The reason this happened was 1984 as a book was being taught in schools at this point and the British variety of sarcasm is as much tonal as it is linguistic and a lot of people who went into the army had read Doublepluss good in a sarcastic tone mentally.

It's a long time since I read it so there may well be physical description that contradicts this, but when I read 1984 as a child I think I did picture Winston as Black. Mainly because there was a character on a TV show called Winston who was Black and I think that was the only Winston I'd ever heard of at that point. It wasn't a common name round my way.

Also, not all books are about race.

Winston became a oddly Black exclusive first name so I am not shocked at that, a few names the early Afro-Caribbean migrants gave there kids did so did adding generational marks like Winson Charles McMahon the 2nd etc, oddly George is also one of those names.

It's almost like Orwell was more focused on telling a story about how propaganda works in a totalitarian society instead of hyperfocusing on how it would affect black lesbians.

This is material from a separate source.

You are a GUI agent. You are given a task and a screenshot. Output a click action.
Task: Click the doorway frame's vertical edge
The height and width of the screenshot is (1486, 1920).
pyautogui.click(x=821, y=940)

As I said before it's something a lot of people forget about George Orwells era where less than 1% of the British isles had non European ancestry and there was no signs of that changing then, he was writing for a culturally and biologically unified group of people, He was more concerned about sending the message than he was about representation 40+ years past the point his book was set for good reason - he could see the writing on the wall and wrote his message accordingly and for that to resonate with the most people he wrote it for the society he was in not the society nobody could see was coming.
 
I know the difference between a flawed character and a flawed story."
No you clearly don’t. Winston’s hatred of women is plot point, you idiot, not a flaw. The society he lives in makes the young women loathesome cheerleaders for the regime, and alienates him from women he could love due to state interference in every aspect of his personal life.
but when I read 1984 as a child I think I did picture Winston as Black
Pretty much every nice black grandad from the windrush generation was called either Desmond or Winston. Both names are really evocative of a time and a place for the working class.
 
I guess they didn't read the parts where it literally says blacks and indigenous people occupy the highest levels of power within the Party with no racial or ethnic discrimination, and that there is intentionally no meaningful travel or contact between different parts of Oceania making it basically impossible someone who isn't local would be present in another part of the nation.

The entire goal of the Party was to erase any other history, identity or ideology than Ingsoc and to either homogenize or destroy cultures and traditions to align with it. Race and sex simply wouldn't be relevant anymore, only the Party.

"Whoa, wait a minute, Orwell."
I'll give BB this one, you should be sentenced to a corrective labor camp for saying this.